I am just seeing now that you have portainer installed as an extension. I had no idea that was even an option. The instructions I posted were for a manual install of portainer. I do not think that should be an issue though from seeing your ES container in the normal docker containers view.
On the stack file you could try changing the network_mode to bridge instead of host mode. I think docker for windows just ignores it and runs in bridge mode anyway but not sure. In the screenshot I asked for of the container view in portainer, it is not showing everything on the right side so I cannot actually see the details I wanted to see.
EDIT: I updated the example stack file in my guide to have more instructions for Windows installs! Sorry, I was not aware leaving it on host mode would totally break it, I thought it just ignored it.
You dont have to access it from within the ES app. Just try going to that url in another browser or directly on the host machine. Seems like you must have the callback URL set already so all you need to do is get it logged into amazon and it should start working. You may need to press back, refresh the main page then click login again.

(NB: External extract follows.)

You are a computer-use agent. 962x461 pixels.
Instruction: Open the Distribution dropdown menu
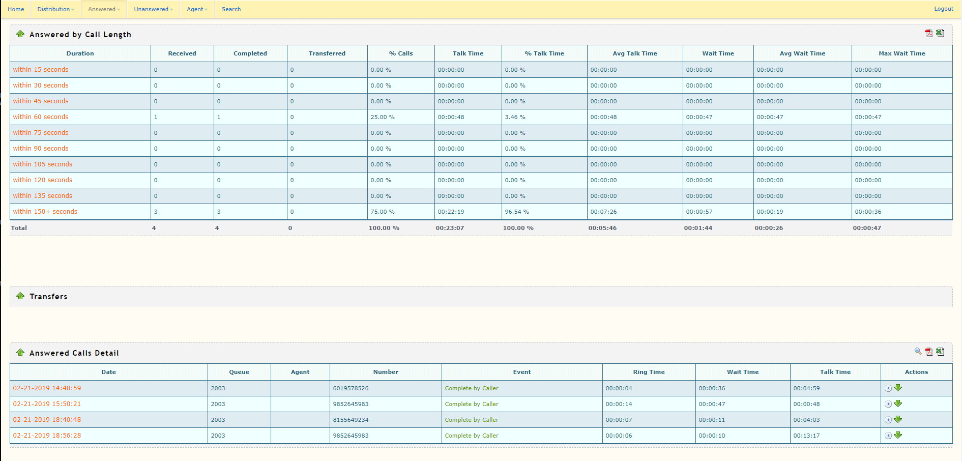tap(55, 9)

I forget how I got it to work exactly.
I reinstalled everything and it now looks like a go. All echo devices show in echo speaks app. I will setup some rules and test later today.
Thanks Again
Are you referring to your 192.168.x.x IP addresses? There is no concern regarding sharing those addresses publicly, as those addresses are used by almost every home user behind a NAT router. Unless you've opened up your router to externally initiated traffic using your router's Port Forwarding option, there is no way for anyone to access anything on your home network.
You can edit any of your posts to remove whatever details you’d like.

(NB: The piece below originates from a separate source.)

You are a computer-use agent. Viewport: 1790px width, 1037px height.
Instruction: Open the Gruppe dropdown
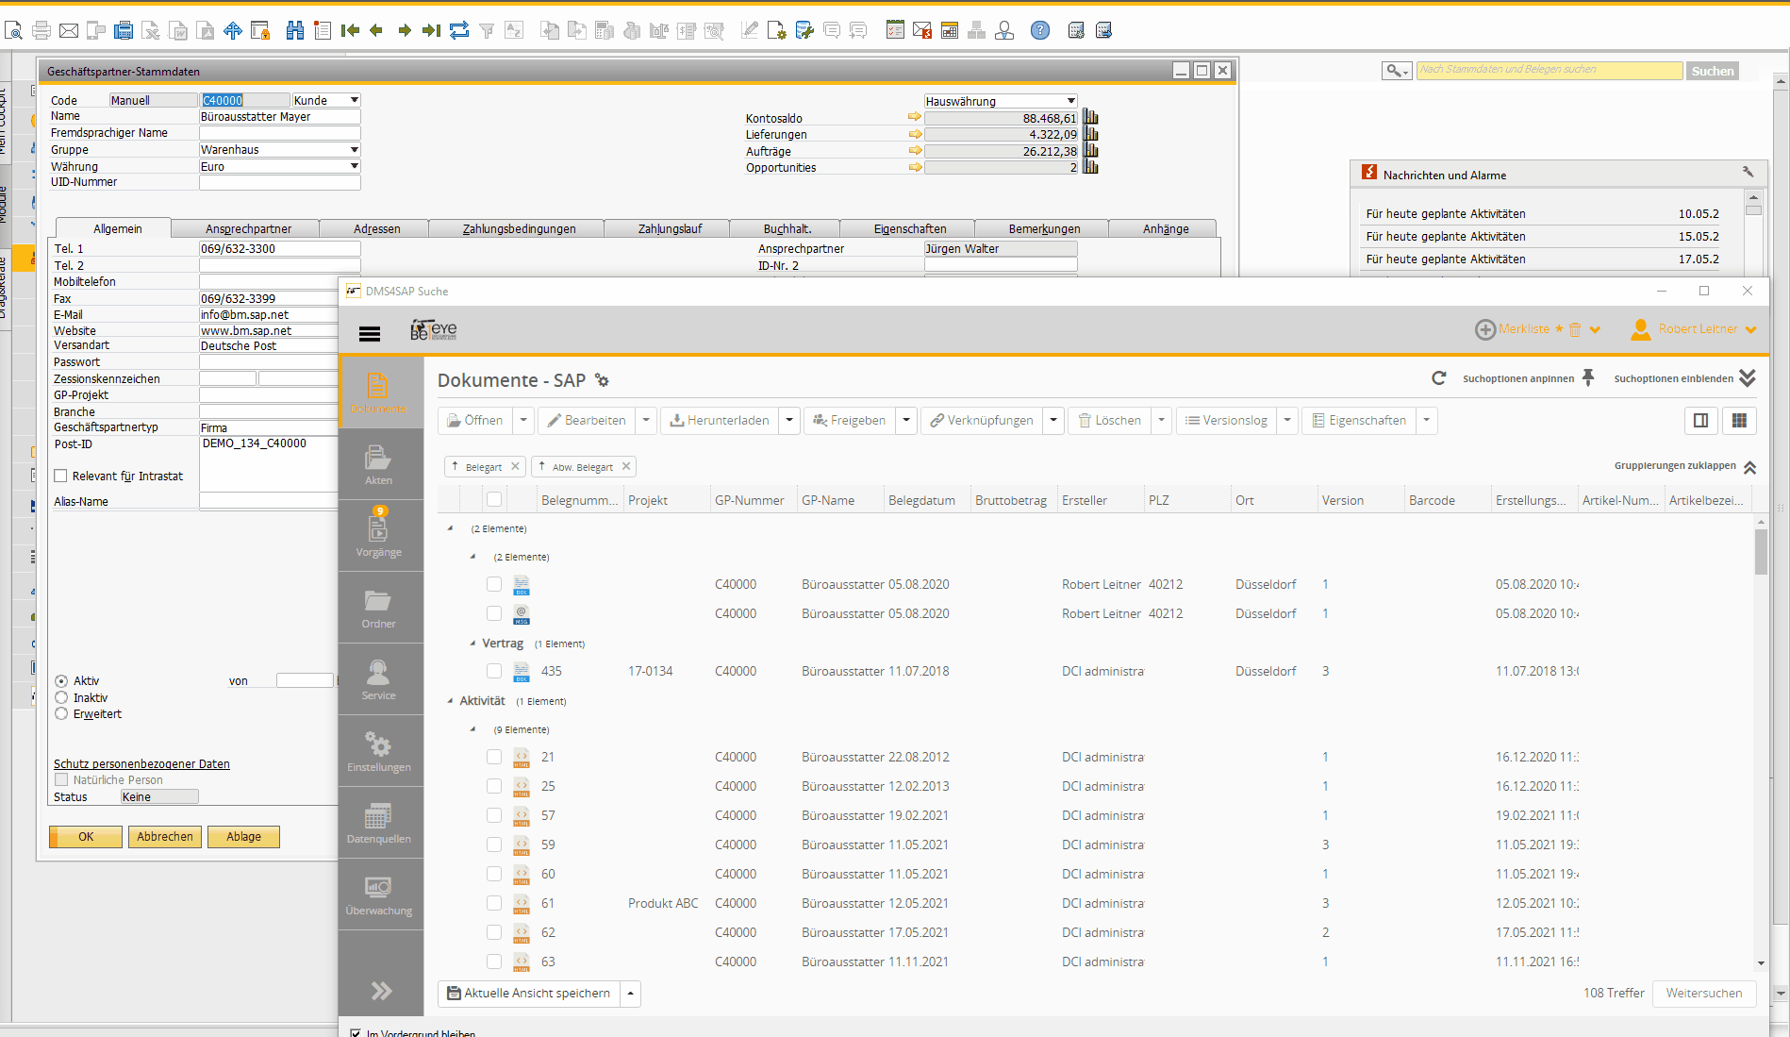point(355,150)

But for what it’s worth, there’s no reason to hide your local IP address from the rest of us on the internet. It literally has no use outside of your network.
I’ll share the IP address of the PC running Echo Speaks in my house to prove the point. It’s 192.168.1.53. There’s nothing a hacker even in the most depraved corners of the internet can do with that IP address.
If the public IP address of your router at home was included in any of your posts above, then you should remove that.